Aquellos que nos empeñamos en superar algunas de nuestras numerosas taras de expresión solemos recurrir al diccionario de la Real Academia Española. Muchas veces con una queja sorda, dado que la búsqueda de referencias argentinas sólidas remite por ahora, al menos en internet, a esfuerzos comunes de las academias hispanoamericanas que resultan con frecuencia demasiado amplios y ajenos.
Un intento local, el Diccionario del Habla de los Argentinos, editado por la Academia Argentina de Letras, es una obra valiosa que va en sentido contrario, pero que se ve limitada por un cierto complejo criollo que prioriza lo español y por la paralela voluntad de sujeción de toda el habla hispanoamericana que muchas veces se ejerce desde la vieja metrópoli.
La RAE, que impone su yugo desde 1713, se dispone a castellanizar voces de uso común como márketing, parking o sex-appeal, según anticipó la prensa hace casi un año y surge ya del Diccionario Panhispánico de Dudas, que anticipa lo que se irá oficializando idiomáticamente. Por suerte, éstas aún no figuran en el diccionario principal, lo que nos ilusiona con la posibilidad de que prime la cordura.

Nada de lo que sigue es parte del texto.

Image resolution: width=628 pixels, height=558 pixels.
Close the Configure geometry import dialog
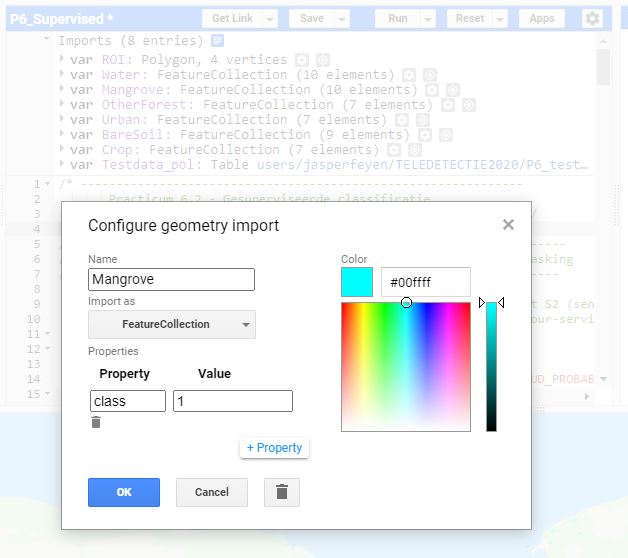click(508, 225)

Pragmática, la Academia se resigna a que, por ejemplo, mercadotecnia o mercadeo no han terminado nunca de gozar de aceptación fuera de España, o a que palabras como estacionamiento o garage no tienen vigencia en toda Hispanoamérica.
Pero ese pragmatismo contiene, larvado, un instinto de apropiación muy español. ¿Cuál sería el problema de usar una expresión en inglés, como sex-appeal, en lugar de obligar a medio mundo a sentirse ridículo al escribir sexapil? Así no hay libido que se mantenga enhiesta.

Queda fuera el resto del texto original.